By Olle Lawson
Matthew Shipp – Piano.
Mat Maneri – Viola.
William Parker – Double Bass.
“True symbiosis” (Dalachinsky, liner notes)
The latest Shipp offering comes in the unusual formation of piano and double strings, and somehow evokes an American music older than the 20th century New Orleans inception, whilst remaining utterly contemporary.
'Central Flame' bows open amongst spare chords, Parker repeatedly shifting between deep bowed bass and pizzicato momentum, providing a heavy counterbalance to Maneri’s taught, angular utterances. Shipp’s art is now so refined, his musical resources so fluid that even the sparsest of structures seethe with emotional content – pregnant with ambiguity – articulating concise insights from a well of dark inner narrative.
The title piece is predicated on Parker’s plucked contrabass counter rhythms, providing a relentless lurching exploration that both contradicts and compliments Shipp’s tightly controlled angular free fall. If opener 'Central Flame' demonstrates a method of alternating intent, 'Symbolic Reality' develops that into a fully-formed portrait of the Shipp String Trio, circa now; each musician’s personality deeply intertwined into the collective whole. There is something acutely visual about this piece – a constantly evolving Rorschach test: blood-deep hues permeating outwards; radial flame, insect wing and ink.

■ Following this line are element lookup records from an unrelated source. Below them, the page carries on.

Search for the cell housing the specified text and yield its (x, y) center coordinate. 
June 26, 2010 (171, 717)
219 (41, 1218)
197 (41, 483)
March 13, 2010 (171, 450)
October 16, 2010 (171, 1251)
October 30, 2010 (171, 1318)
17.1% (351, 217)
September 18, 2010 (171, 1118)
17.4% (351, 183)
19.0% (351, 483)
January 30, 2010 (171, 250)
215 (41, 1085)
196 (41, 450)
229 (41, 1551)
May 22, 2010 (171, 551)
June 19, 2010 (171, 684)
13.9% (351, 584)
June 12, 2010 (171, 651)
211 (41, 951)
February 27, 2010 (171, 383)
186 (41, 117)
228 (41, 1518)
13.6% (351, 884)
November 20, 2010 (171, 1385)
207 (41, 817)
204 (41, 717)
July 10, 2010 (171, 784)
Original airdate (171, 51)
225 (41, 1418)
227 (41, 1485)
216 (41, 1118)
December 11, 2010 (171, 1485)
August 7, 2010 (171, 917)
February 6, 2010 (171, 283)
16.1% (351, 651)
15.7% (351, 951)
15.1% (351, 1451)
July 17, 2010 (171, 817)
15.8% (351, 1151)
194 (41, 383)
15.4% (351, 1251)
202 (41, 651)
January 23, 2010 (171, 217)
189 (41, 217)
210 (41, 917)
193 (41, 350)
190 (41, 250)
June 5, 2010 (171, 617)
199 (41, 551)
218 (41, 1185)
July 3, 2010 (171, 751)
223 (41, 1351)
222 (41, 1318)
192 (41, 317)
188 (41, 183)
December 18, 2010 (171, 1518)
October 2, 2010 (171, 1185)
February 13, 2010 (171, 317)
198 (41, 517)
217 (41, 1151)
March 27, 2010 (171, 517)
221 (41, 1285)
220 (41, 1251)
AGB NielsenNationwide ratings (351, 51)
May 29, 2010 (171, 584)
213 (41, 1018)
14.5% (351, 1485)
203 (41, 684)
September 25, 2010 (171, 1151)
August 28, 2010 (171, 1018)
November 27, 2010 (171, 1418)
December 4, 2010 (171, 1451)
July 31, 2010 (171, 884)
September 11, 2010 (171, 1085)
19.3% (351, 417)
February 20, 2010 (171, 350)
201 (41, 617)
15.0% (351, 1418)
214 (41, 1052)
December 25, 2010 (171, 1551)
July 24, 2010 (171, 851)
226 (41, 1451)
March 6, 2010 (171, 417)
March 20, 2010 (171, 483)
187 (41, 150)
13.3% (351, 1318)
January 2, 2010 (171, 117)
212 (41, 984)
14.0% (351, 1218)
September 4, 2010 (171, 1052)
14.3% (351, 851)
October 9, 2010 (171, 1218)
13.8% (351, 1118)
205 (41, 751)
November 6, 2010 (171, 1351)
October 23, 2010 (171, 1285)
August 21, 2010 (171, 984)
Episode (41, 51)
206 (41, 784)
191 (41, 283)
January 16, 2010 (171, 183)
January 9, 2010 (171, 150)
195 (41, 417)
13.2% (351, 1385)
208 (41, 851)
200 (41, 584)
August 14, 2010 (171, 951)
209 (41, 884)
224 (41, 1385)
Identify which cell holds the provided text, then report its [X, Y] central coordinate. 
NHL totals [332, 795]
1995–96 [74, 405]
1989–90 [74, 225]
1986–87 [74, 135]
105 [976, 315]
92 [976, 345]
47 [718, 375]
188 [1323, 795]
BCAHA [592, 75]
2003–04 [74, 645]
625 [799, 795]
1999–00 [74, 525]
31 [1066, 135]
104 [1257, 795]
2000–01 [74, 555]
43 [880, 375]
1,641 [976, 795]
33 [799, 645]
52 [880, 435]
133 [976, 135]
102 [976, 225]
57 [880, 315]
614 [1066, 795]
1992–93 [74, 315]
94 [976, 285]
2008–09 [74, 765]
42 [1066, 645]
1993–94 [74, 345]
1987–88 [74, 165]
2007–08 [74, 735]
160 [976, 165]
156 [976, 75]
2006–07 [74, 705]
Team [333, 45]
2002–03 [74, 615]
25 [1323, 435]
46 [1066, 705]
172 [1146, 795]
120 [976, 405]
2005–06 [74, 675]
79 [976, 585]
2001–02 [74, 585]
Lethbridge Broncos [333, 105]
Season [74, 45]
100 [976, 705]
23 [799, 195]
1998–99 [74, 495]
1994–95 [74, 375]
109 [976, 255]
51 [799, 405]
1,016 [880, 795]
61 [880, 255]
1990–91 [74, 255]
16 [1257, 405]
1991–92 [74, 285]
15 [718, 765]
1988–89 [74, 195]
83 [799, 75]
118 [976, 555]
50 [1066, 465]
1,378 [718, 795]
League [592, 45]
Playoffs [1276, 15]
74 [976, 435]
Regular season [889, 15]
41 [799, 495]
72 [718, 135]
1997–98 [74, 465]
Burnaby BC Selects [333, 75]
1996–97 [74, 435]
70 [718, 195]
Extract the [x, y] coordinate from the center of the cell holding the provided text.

The second half then transitions into a faster moving animal as Parker’s bass oscillates the core weight, whilst Shipp’s free-rhythmic playing flows.
'Flesh and Bone' begins with solo bass; sawn string and wooden percussion before becoming engulfed in the cascading piano tension. The spinal column of the piece is built upon Shipp’s continuously descending chords as the strings clamber, scratch, ratchet and splinter into the album’s most visceral territory – the mass of bass near overwhelming.
Next the LP diversifies – solo Shipp: recalibrating the internal idiom, highlighting his inner time sense; a metronomic, Tristano-like repetition of the one, underpinning an overflowing drama full of tension, unfurling like a Gothic folktale. A mature statement.
'The Other Universe' is all bark-shedding bass bowing interspliced with glass-cutting viola incisions. Chiming bells bring light to this sylvan space as the momentary string duo furrow deep – sans piano – into the constructed timbres.
In keeping with Shipp’s recent tradition of closing records with a ten minute-plus track, 'Law of Sequence' develops from a shadow dance that moves into undulating propulsive motion from Parker, before giving Maneri space to engrave his mark on the album’s final piece. The constantly developing flow of ideas rolls in a unison of increasingly intense intersecting voices, before slowing into a more mournful area, contemplating what has just been collectively created.
Arriving exactly twenty years after the last Shipp String Trio LP, Symbolic Reality fully demonstrates the progression and deepening of the collective. ‘Expansion, Power, Release’ (their second recording) feels positively song-form in comparison to the force of nature that grows out of the speakers, permutes and takes root here. It would be lazy to reduce this drum-less music to being somehow ‘chamber-like.’ There are compulsive forces at play here; like a fire that grows suddenly in intensity - consuming the very air around it.
Powerful, elemental – and at times – harrowingly profound music, that evolves and moves with an innately dark beauty.